INFORMATION
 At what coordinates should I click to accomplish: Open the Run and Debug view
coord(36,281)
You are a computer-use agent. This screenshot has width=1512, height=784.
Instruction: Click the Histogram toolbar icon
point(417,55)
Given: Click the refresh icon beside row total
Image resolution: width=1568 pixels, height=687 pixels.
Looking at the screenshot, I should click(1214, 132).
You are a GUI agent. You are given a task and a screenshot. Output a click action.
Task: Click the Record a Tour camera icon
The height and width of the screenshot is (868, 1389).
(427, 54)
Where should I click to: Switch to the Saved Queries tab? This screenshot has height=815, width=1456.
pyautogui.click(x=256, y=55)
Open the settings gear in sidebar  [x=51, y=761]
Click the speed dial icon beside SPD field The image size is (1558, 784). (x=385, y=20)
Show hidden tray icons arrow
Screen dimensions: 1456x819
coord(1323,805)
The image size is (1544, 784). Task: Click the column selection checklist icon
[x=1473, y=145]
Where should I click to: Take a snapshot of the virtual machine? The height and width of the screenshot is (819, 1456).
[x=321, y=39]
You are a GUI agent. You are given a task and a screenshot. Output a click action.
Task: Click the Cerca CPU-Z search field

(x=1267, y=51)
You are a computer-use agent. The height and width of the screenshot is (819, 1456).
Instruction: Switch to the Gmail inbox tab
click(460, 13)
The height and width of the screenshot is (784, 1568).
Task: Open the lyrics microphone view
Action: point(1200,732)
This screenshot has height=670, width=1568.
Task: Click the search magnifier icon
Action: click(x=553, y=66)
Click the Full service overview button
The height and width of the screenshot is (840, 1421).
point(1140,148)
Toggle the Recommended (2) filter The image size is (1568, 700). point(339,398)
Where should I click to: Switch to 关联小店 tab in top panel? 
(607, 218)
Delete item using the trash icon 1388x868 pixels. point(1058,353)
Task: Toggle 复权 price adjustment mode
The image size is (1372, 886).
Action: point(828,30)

WHAT YOU NEED TO DO
All of the records above are to be printed again exactly as they appear.

SOLUTION FOR THIS EXERCISE
 At what coordinates should I click to accomplish: Open the Run and Debug view
coord(36,281)
You are a computer-use agent. This screenshot has width=1512, height=784.
Instruction: Click the Histogram toolbar icon
point(417,55)
Given: Click the refresh icon beside row total
Image resolution: width=1568 pixels, height=687 pixels.
Looking at the screenshot, I should click(1214, 132).
You are a GUI agent. You are given a task and a screenshot. Output a click action.
Task: Click the Record a Tour camera icon
The height and width of the screenshot is (868, 1389).
(427, 54)
Where should I click to: Switch to the Saved Queries tab? This screenshot has height=815, width=1456.
pyautogui.click(x=256, y=55)
Open the settings gear in sidebar  [x=51, y=761]
Click the speed dial icon beside SPD field The image size is (1558, 784). (x=385, y=20)
Show hidden tray icons arrow
Screen dimensions: 1456x819
coord(1323,805)
The image size is (1544, 784). Task: Click the column selection checklist icon
[x=1473, y=145]
Where should I click to: Take a snapshot of the virtual machine? The height and width of the screenshot is (819, 1456).
[x=321, y=39]
You are a GUI agent. You are given a task and a screenshot. Output a click action.
Task: Click the Cerca CPU-Z search field

(x=1267, y=51)
You are a computer-use agent. The height and width of the screenshot is (819, 1456).
Instruction: Switch to the Gmail inbox tab
click(460, 13)
The height and width of the screenshot is (784, 1568).
Task: Open the lyrics microphone view
Action: point(1200,732)
This screenshot has height=670, width=1568.
Task: Click the search magnifier icon
Action: click(x=553, y=66)
Click the Full service overview button
The height and width of the screenshot is (840, 1421).
point(1140,148)
Toggle the Recommended (2) filter The image size is (1568, 700). point(339,398)
Where should I click to: Switch to 关联小店 tab in top panel? 
(607, 218)
Delete item using the trash icon 1388x868 pixels. point(1058,353)
Task: Toggle 复权 price adjustment mode
The image size is (1372, 886).
Action: point(828,30)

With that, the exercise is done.